For a moment, his face lightened, an idea dawning on him. "Were you still in your room then? Maybe he dropped it when he found you."

She shook her head. "No, I was in the living room. He never went in my bedroom."

Cragen's face was drawn and tight, anger spilling off him in waves. Only his dark eyes reflected emotion, overfull with worry and hurt. "What are you telling me?" It wasn't that he didn't already know; it was that she needed to say it. As the victim, she needed to identify her attacker. As the partner of the perp, she needed to acknowledge what she was doing. Although he doubted that Olivia would have come to him without having thought through her actions.

Trembling, she tried to breathe evenly. Her head was spinning and she knew she was hyperventilating. Listening to her panting breaths, she couldn't help but remember it. The fear of waking up to find someone on top of her. The suffocating weight pushing down on her. The incredible strength that held her back when she tried to fight. The imposing height chasing her when she tried to escape. The smell of a cologne she recognized choking her when she tried to scream.

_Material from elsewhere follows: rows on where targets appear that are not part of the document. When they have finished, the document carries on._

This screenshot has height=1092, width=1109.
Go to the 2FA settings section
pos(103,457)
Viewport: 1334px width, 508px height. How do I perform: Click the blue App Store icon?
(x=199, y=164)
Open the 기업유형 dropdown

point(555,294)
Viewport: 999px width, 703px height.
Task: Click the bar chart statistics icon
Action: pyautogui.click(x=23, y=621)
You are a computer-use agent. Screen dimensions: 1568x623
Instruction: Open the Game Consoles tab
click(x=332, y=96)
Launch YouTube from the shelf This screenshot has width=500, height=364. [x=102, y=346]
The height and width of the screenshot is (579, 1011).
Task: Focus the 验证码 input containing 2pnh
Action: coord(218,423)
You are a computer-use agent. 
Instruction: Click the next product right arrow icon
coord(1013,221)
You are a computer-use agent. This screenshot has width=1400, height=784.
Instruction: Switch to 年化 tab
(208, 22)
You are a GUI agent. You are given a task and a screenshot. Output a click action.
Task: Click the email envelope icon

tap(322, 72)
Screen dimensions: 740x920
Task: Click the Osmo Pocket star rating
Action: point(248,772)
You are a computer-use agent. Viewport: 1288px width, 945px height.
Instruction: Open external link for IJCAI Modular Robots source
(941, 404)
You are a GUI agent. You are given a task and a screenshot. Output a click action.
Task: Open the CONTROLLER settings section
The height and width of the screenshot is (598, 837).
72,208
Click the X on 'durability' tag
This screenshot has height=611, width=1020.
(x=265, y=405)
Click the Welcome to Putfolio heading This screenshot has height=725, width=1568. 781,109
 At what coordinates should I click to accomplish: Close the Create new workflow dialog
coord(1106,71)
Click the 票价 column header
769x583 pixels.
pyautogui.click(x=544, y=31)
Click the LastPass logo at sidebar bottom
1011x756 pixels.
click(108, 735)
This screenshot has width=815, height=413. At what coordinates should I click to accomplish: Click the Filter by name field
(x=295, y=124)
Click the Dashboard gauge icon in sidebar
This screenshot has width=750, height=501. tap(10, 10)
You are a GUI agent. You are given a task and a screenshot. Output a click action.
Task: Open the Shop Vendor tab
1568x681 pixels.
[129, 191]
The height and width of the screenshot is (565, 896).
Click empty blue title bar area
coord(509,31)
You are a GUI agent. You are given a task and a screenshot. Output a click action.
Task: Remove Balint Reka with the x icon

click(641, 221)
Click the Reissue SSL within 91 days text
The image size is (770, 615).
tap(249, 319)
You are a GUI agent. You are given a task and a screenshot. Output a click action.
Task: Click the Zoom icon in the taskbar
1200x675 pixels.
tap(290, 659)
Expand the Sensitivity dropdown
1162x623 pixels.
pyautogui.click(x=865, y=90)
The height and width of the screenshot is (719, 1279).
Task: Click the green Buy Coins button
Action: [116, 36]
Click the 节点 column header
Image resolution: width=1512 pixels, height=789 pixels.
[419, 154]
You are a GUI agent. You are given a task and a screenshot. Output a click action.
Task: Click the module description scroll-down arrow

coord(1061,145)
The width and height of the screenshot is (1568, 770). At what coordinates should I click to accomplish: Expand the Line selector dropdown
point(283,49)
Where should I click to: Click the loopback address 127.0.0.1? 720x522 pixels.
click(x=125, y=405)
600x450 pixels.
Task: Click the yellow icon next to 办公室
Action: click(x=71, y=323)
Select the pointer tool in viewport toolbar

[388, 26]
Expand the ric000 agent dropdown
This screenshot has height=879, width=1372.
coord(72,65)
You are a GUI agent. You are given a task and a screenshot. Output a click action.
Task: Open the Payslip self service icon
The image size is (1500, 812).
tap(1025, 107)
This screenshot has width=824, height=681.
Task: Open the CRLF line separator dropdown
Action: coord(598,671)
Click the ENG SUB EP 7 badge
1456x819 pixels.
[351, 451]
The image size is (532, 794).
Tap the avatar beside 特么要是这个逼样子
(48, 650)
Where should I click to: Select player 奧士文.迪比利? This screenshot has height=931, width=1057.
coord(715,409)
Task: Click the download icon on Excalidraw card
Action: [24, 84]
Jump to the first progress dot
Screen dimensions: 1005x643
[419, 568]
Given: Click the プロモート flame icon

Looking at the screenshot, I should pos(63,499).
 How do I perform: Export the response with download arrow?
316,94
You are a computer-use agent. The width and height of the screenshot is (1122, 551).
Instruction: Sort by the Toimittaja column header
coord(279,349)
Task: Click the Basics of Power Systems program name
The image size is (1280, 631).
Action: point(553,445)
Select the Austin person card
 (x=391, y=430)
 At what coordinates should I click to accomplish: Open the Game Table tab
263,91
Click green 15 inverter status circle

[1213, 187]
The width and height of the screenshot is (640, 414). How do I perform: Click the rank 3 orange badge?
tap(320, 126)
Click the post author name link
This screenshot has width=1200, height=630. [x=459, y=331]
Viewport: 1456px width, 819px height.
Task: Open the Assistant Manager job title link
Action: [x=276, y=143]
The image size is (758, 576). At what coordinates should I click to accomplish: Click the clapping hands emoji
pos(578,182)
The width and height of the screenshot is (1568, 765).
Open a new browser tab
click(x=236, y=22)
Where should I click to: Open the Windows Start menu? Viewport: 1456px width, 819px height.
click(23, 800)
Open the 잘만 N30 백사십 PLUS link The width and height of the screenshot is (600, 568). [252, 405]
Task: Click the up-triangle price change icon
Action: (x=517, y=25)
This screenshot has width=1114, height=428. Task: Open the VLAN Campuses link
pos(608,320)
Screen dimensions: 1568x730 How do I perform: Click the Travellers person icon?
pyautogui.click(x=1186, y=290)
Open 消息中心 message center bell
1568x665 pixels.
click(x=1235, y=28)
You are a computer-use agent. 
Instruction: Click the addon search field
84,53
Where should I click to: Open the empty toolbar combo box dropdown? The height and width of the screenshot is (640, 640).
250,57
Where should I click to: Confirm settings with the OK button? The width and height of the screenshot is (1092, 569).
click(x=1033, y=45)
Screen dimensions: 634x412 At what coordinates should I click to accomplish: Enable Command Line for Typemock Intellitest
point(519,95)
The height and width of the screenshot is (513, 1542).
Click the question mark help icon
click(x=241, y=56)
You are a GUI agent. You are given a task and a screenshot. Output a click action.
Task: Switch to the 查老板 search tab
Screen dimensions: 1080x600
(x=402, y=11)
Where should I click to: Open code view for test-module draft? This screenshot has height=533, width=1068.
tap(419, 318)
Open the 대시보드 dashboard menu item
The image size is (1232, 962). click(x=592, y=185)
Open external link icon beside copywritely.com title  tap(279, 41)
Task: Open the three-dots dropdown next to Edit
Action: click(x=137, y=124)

And the one thing that had been nagging at her since she'd looked up at him – the piercing blue eyes she would have said she'd know anywhere.

Unashamed of her tear-streaked face or her racking sobs, she lifted her head to face Cragen. "How else could his ring have gotten there?" Her breath hitched, her words cementing the idea in her head exactly as she'd feared they would, killing her from the inside out. "It had to be Elliot who tried to rape me."